4.1 Contrariamente a quanto sostenuto dalla ricorrente, quindi, l’istituto dell’acquiescenza al provvedimento amministrativo, sotto la specie dell’accettazione di esso, non può trovare applicazione nel diritto tributario, non potendosi attribuire al puro e semplice riconoscimento, esplicito o implicito, fatto dal contribuente, di essere tenuto al pagamento di un tributo, contenuto in atti della procedura di accertamento e di riscossione (denunce, adesioni, pagamenti, domande di rateizzazione o di altri benefici), l’effetto di precludere ogni contestazione in ordine all’an debeatur, salvo che non siano scaduti i termini di impugnazione e non possa considerarsi estinto il rapporto tributario (Cass. n. 3347 del 8.02.2017 e Cass. n. 26515 dell’8.02.2022), risultando irripetibile il versamento solo in quanto spontaneamente pagato (Cass. n. 2231 del 30.01.2018).

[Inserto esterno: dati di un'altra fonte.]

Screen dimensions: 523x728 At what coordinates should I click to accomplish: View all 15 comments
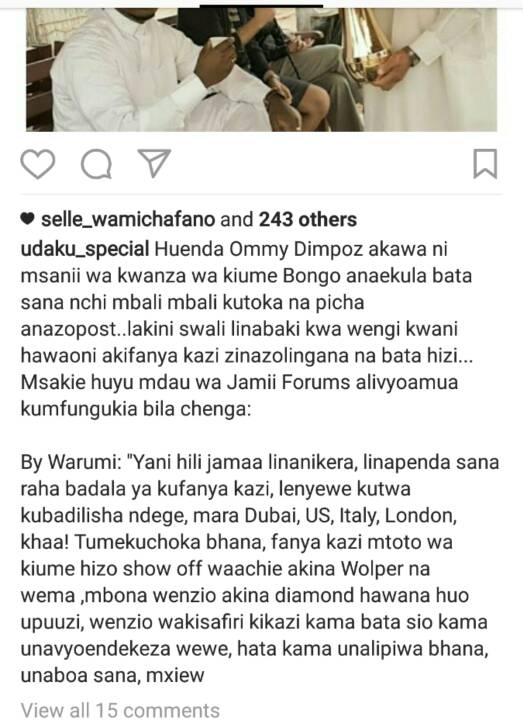(x=120, y=710)
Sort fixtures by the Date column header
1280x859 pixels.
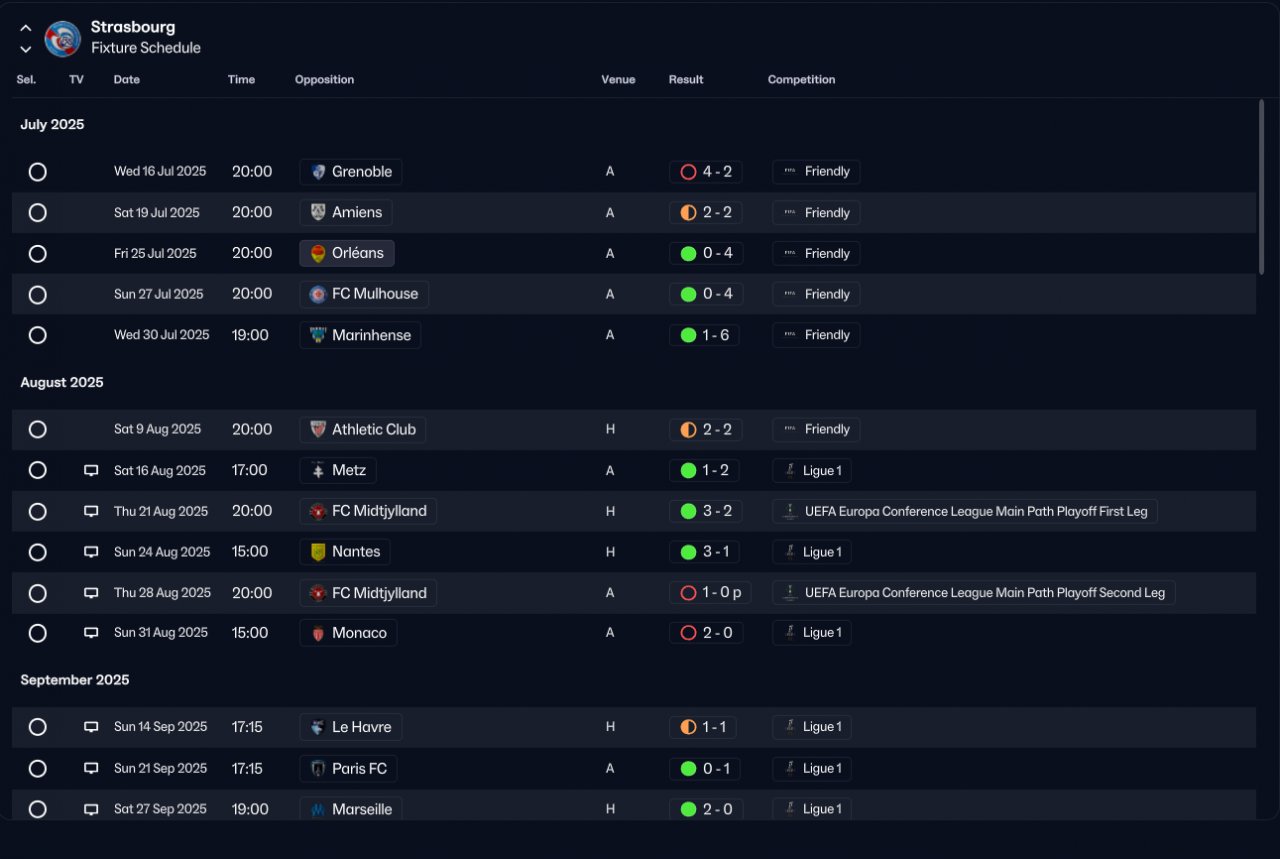click(127, 80)

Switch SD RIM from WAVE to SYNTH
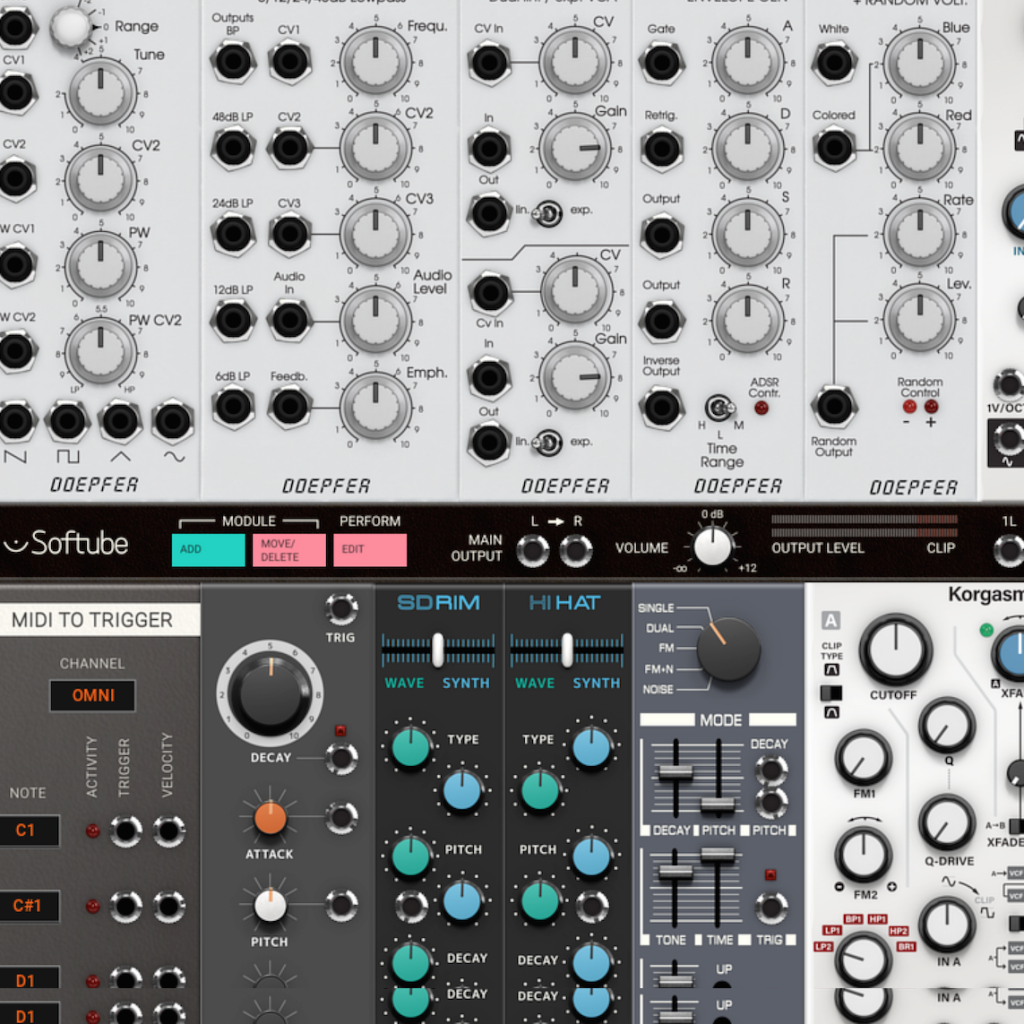pyautogui.click(x=463, y=652)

5. Nella specie, la contribuente ha allegato sin dal primo grado che il pagamento integrale della sanzione irrogata era intervenuto dopo la notificazione dell’atto di recupero, al fine di poter conseguire il rimborso dell’IVA per l’anno 2007, poi effettivamente riconosciuto dall’Ufficio. Il pagamento non è stato, dunque, effettuato spontaneamente, ma al solo fine di evitare conseguenze pregiudizievoli o, comunque, di carattere preclusivo.

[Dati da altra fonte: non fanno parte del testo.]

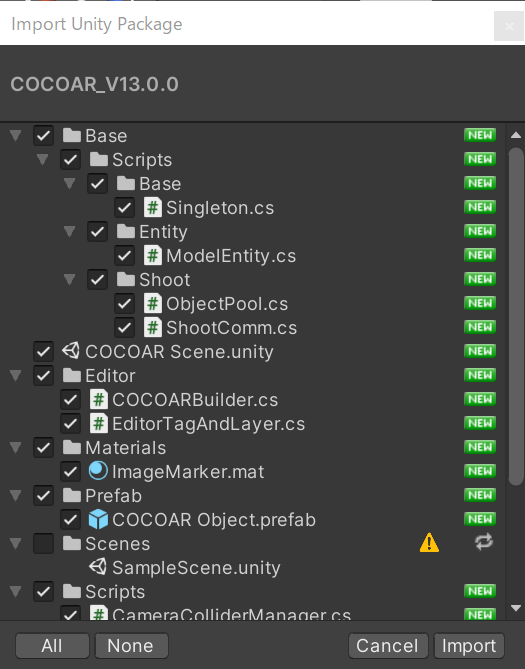
Task: Enable the Scenes folder checkbox
Action: point(44,544)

6. La sentenza impugnata ha fatto buon governo dei principi sopra enunciati, ritenendo applicabile al primo versamento della sanzione, calcolata in misura ridotta, effettuato prima della notificazione dell’atto di recupero, la nuova disciplina del ravvedimento operoso, prevista dall’art. 13 del D.Lgs. n. 472 del 1997, come modificato dall’art. 1, comma 637 della l. n. 190 del 2014 (sulla cui efficacia retroattiva, in generale, l’Agenzia comunque concordava), e non riconoscendo valore di rinuncia all’impugnazione di detto atto di recupero al successivo pagamento della sanzione in misura integrale.
7. In conclusione, il ricorso va rigettato e la parte ricorrente deve essere condannata al pagamento, in favore della controricorrente, delle spese relative al presente giudizio di legittimità, che si liquidano come in dispositivo.
P.Q.M.
Rigetta il ricorso;
condanna l’Agenzia delle Entrate al pagamento in favore della (…) s.p.a. delle spese del giudizio, che liquida in Euro 5.600,00 per compensi, Euro, 200,00 per esborsi, oltre spese forfettarie e accessori di legge.